# Every $k$-critical graph has a $k-1$-critical subgraph

I want to prove that any given $$k$$ ($$k \geq 2$$) critical graph $$G$$ has a $$(k-1)$$ critical subgraph. A graph is critical if any subgraph $$H \subset G$$ accepts a $$k-1$$ coloring, or in other terms, it has a chromatic number less than $$k$$.

I tried doing it by contradiction, assuming that a graph $$G$$ is $$k$$ critical but has no $$k-1$$ critical subgraphs. That is, any subgraph accepts a $$k-2$$ coloring, but $$G$$ has $$\chi(G) = k$$. I don't know where to go from here. I also thought of doing it by induction on $$k$$, since for $$k = 2,3$$, it is obvious. Then I assume I have my property for $$k$$, now I want to see what happens in $$k+1$$, but I don't know how to use my hypothesis.

Any help would be appreciated.

• You will note. If any subgraph of a graph $G$ admits a properly coloring in $k-2>0$ colors, then $\chi(G)\leq k-1$. Commented Nov 13, 2023 at 6:34

You know that removing an edge from a graph does not lower the chromatic number by more than $$1$$; and removing an isolated vertex (assuming the graph had more than one vertex to start with!) does not change the chromatic number at all.

You can assume $$k\ge3$$ since the case $$k=2$$ is obvious. Your graph $$G$$ is $$k$$-critical, so in particular it's not $$(k-2)$$-colorable.
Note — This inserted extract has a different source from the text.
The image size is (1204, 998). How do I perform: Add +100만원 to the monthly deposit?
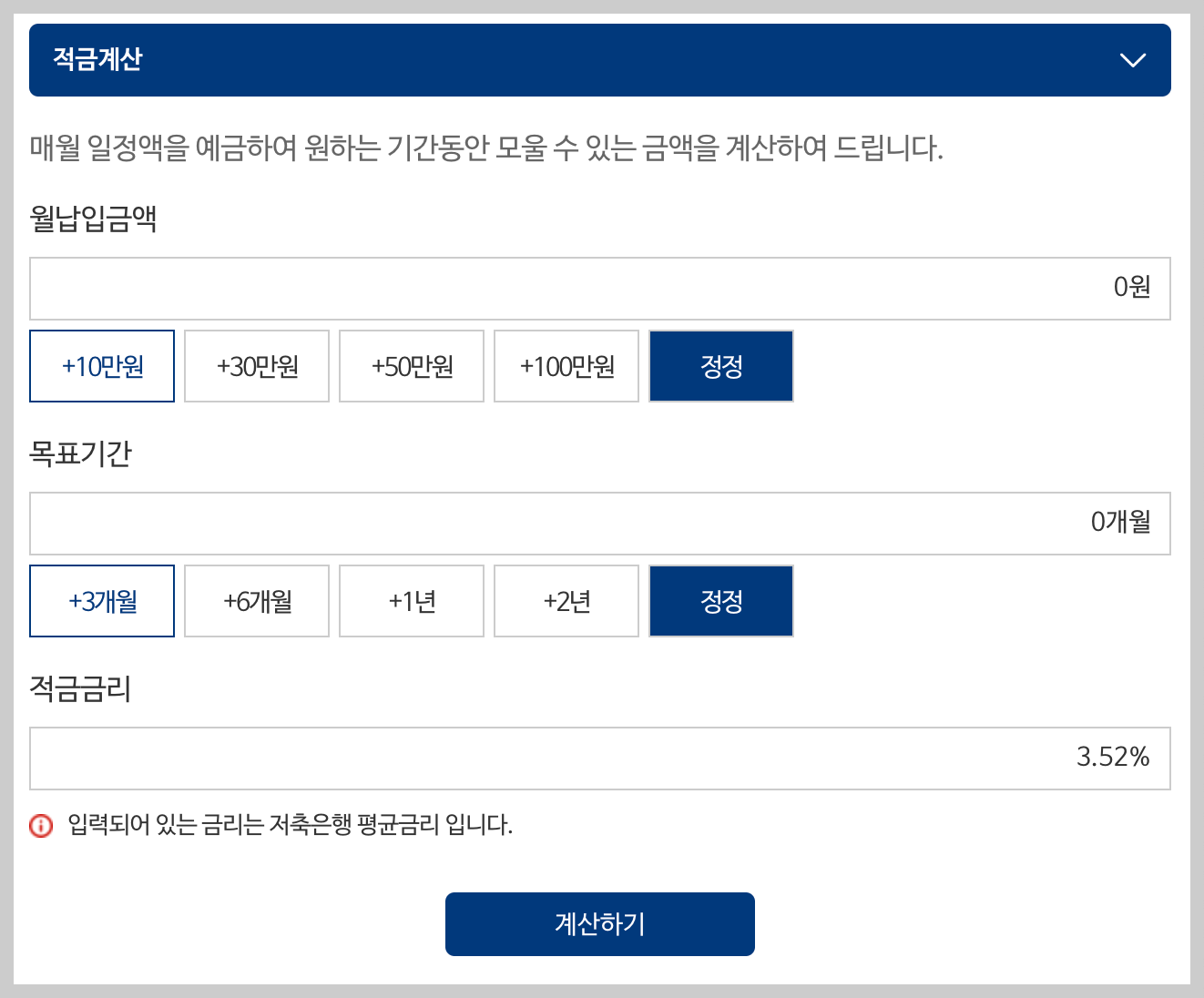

If you can remove some edge without making the graph $$(k-2)$$-colorable, pick such an edge and remove it. Repeat this step until you can no longer remove an edge without making the graph $$(k-2)$$-colorable.

Finally, if there are any isolated vertices, remove them. You can show that the graph you're left with is $$(k-1)$$-critical.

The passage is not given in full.